Extract provided:
══════════
Embedded Index Information for Publishers – Digital Publications Indexing

What is an embedded index?

An embedded index consists of a set of tags embedded into the document which can be used to generate the index (i.e., an alphabetical list of terms with page locators). Each embedded index code or tag includes information on the index heading and subheading(s), and its specific location within the text. Embedded entries allow text on the page to be reflowed to another page; the generated index’s page locators are updated as the text changes. Embedded indexes and hyperlinked indexes are not the same: an embedded index does not have to be hyperlinked, and a hyperlinked index is not necessarily embedded.

Embedded indexes pre-date hyperlinked indexes. Two well-known examples of software that includes embedded index tags are Microsoft Word and Adobe InDesign. The original rationale was as follows: 1) the index can be prepared earlier in the workflow before page numbers (folios) are final; 2) updated versions can utilize existing index codes or tags; 3) customized books can be created without having to re-index the contents (coded or tagged parts of one book—e.g., a chapter—can be combined with part of another book to allow a new index to be generated); and 4) books can be translated and the index codes or tags still target the right paragraph, even though the text itself in the new language may be longer or shorter than in the original.
══════════
Supplied information:
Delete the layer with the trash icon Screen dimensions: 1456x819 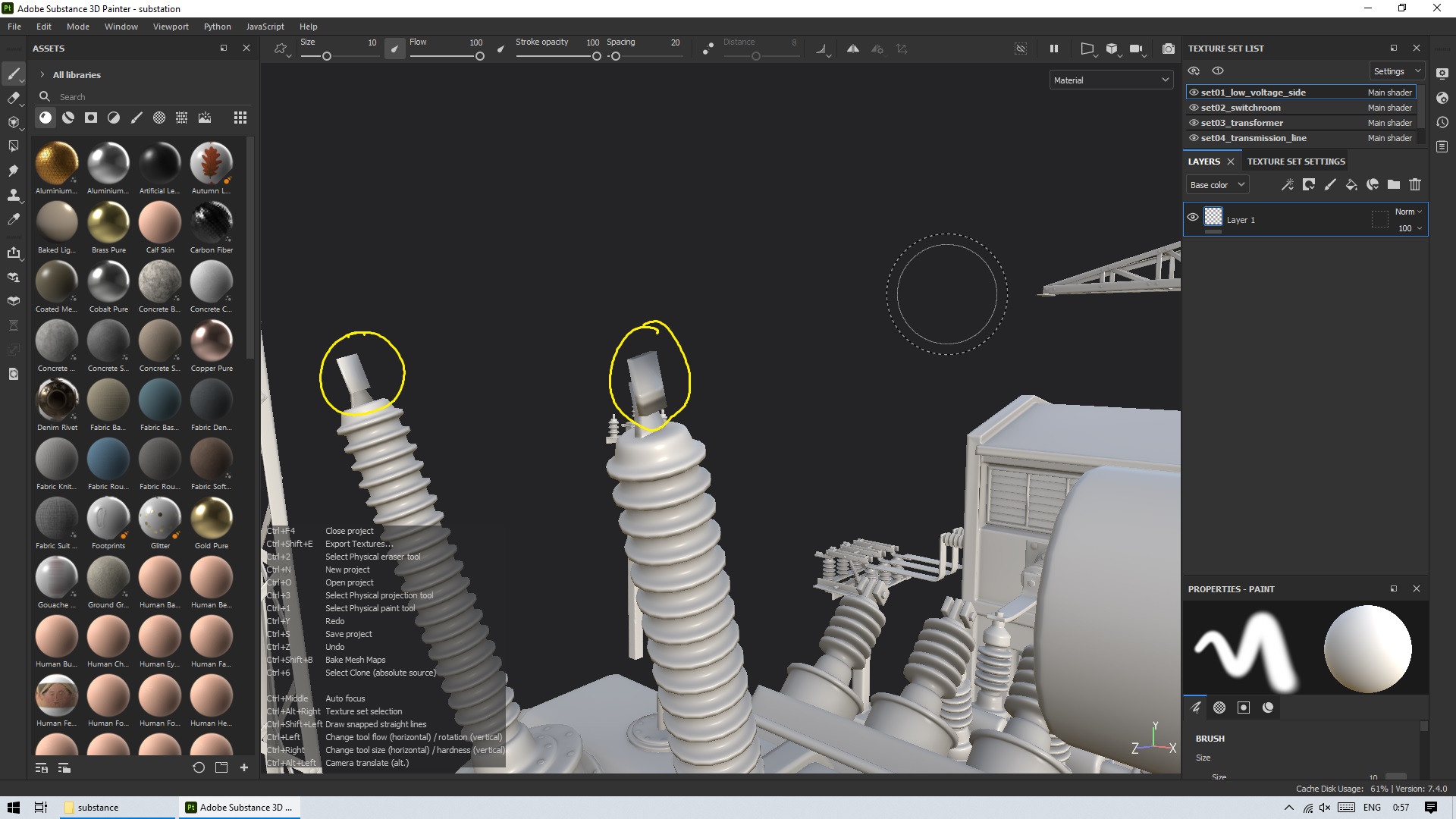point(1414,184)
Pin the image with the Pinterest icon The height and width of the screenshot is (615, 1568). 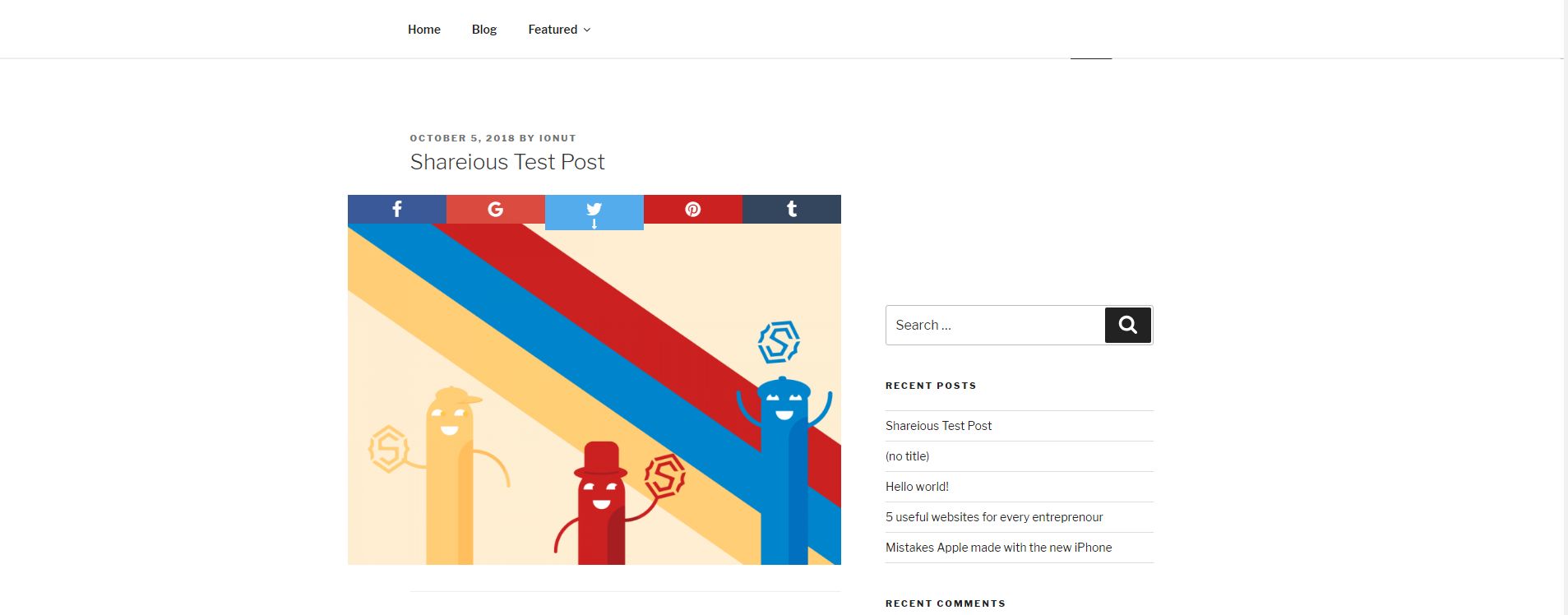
══════════
Work to complete:
**A)** Reproduce the passage of the embedded index text between "An embedded index consists" and "not necessarily embedded.", inclusive, renaming "page locators" to "page references" throughout.
**B)** Decide whether each statement agrees with the embedded index text, answering yes or no and quoting the deciding words: (i) An embedded index must be hyperlinked. (ii) Embedded indexes came before hyperlinked indexes. (iii) Microsoft Word and Adobe InDesign are named as software that includes embedded index tags.
The material above plays no part in what is asked here.

Per-task outputs:
**A)**
An embedded index consists of a set of tags embedded into the document which can be used to generate the index (i.e., an alphabetical list of terms with page references). Each embedded index code or tag includes information on the index heading and subheading(s), and its specific location within the text. Embedded entries allow text on the page to be reflowed to another page; the generated index’s page references are updated as the text changes. Embedded indexes and hyperlinked indexes are not the same: an embedded index does not have to be hyperlinked, and a hyperlinked index is not necessarily embedded.

**B)**
(i) No: "an embedded index does not have to be hyperlinked"
(ii) Yes: "Embedded indexes pre-date hyperlinked indexes."
(iii) Yes: "Two well-known examples of software that includes embedded index tags are Microsoft Word and Adobe InDesign."